__Task requirements__.
Word for word, retype the first line of the records and every following line through the one containing "Click into the Subject field".

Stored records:
----
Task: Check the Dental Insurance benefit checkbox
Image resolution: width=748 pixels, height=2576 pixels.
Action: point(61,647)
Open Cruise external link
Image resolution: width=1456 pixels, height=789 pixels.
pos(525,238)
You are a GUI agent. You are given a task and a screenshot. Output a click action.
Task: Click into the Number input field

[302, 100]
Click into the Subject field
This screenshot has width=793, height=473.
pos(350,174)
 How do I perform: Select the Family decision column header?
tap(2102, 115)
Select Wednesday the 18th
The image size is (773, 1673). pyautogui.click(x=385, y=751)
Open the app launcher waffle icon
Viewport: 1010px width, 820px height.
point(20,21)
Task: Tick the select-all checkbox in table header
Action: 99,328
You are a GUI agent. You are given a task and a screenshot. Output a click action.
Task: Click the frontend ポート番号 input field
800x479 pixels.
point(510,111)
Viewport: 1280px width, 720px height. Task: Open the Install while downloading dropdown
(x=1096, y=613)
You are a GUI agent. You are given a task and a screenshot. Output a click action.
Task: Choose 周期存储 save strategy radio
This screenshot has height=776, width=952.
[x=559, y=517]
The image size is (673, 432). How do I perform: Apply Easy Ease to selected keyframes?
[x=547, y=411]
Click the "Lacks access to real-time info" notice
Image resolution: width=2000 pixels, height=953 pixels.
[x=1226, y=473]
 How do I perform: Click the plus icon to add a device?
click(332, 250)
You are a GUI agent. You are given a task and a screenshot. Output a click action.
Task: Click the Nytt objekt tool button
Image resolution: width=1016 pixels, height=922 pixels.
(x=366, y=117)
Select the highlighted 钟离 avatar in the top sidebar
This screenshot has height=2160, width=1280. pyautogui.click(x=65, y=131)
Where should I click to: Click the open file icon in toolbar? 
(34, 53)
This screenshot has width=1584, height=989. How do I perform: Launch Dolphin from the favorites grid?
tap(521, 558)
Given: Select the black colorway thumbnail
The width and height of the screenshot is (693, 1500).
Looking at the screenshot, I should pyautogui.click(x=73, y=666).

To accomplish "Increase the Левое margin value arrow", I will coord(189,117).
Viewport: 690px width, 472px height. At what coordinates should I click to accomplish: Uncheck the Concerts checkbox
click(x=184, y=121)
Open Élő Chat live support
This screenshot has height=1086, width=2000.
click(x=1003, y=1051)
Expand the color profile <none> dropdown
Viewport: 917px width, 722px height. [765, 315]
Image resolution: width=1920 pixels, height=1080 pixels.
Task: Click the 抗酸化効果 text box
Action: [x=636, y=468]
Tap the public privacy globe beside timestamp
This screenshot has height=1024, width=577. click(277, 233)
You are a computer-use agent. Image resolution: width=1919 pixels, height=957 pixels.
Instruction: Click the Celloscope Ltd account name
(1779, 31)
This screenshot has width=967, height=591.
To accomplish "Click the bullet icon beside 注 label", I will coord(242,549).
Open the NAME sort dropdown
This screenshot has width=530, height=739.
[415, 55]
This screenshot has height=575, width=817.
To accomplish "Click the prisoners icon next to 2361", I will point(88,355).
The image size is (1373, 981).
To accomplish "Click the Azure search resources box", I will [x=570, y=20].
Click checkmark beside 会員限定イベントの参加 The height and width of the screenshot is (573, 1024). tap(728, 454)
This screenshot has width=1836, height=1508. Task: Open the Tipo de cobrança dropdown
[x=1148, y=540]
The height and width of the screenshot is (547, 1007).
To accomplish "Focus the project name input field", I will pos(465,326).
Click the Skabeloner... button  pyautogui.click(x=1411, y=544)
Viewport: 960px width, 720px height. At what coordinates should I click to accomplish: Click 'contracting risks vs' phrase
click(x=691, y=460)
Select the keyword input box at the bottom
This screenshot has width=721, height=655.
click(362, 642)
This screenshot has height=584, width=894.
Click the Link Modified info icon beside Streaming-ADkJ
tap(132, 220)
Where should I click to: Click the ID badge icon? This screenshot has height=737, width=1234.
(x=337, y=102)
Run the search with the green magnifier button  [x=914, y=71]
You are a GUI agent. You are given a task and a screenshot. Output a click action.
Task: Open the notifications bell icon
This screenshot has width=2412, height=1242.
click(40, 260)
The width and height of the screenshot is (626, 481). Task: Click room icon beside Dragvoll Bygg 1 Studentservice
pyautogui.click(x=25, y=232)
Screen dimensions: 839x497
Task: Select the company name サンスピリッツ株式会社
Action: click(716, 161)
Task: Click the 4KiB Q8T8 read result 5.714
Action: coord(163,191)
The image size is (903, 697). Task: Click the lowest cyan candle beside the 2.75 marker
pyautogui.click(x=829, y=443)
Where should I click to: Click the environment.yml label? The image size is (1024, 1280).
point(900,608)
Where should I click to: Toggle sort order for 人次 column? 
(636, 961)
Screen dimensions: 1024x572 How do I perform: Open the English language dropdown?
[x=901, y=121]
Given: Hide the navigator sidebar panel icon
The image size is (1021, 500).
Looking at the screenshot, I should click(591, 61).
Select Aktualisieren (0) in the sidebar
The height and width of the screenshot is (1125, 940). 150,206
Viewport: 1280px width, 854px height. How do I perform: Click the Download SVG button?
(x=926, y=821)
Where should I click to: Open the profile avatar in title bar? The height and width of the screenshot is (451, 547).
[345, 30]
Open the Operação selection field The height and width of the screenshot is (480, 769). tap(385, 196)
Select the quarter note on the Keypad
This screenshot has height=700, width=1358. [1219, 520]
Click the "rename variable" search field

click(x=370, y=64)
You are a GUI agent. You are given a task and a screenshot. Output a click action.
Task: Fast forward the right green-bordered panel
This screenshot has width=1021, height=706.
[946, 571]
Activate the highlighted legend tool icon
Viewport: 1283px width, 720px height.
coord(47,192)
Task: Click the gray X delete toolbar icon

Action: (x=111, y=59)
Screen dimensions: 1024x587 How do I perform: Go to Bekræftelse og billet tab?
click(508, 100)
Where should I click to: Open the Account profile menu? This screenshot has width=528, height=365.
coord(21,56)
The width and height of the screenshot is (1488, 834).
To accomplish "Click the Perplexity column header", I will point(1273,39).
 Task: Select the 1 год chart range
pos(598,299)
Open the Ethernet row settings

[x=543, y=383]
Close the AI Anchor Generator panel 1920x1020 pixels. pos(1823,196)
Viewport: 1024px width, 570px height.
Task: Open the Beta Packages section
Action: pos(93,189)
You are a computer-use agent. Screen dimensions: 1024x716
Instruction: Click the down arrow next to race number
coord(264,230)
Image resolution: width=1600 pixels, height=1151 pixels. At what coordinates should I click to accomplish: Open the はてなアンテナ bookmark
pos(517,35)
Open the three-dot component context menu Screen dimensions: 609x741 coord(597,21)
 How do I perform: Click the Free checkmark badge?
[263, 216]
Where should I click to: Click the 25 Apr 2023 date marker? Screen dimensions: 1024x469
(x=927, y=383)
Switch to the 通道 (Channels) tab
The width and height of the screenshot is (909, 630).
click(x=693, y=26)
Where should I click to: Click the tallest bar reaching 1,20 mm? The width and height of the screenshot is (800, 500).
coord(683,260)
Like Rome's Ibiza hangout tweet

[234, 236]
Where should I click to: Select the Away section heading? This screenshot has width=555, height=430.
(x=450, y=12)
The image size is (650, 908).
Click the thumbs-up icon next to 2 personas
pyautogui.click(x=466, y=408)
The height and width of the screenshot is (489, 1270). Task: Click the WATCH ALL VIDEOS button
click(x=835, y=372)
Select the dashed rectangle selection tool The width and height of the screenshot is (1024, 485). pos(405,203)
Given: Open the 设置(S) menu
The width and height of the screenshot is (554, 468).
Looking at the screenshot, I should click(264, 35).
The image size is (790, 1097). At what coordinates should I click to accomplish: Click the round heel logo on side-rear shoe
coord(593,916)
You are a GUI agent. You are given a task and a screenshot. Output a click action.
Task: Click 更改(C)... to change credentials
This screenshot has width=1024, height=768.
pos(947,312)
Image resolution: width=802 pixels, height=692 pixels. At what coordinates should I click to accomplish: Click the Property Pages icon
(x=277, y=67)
----
__Result__.
Task: Check the Dental Insurance benefit checkbox
Image resolution: width=748 pixels, height=2576 pixels.
Action: point(61,647)
Open Cruise external link
Image resolution: width=1456 pixels, height=789 pixels.
pos(525,238)
You are a GUI agent. You are given a task and a screenshot. Output a click action.
Task: Click into the Number input field

[302, 100]
Click into the Subject field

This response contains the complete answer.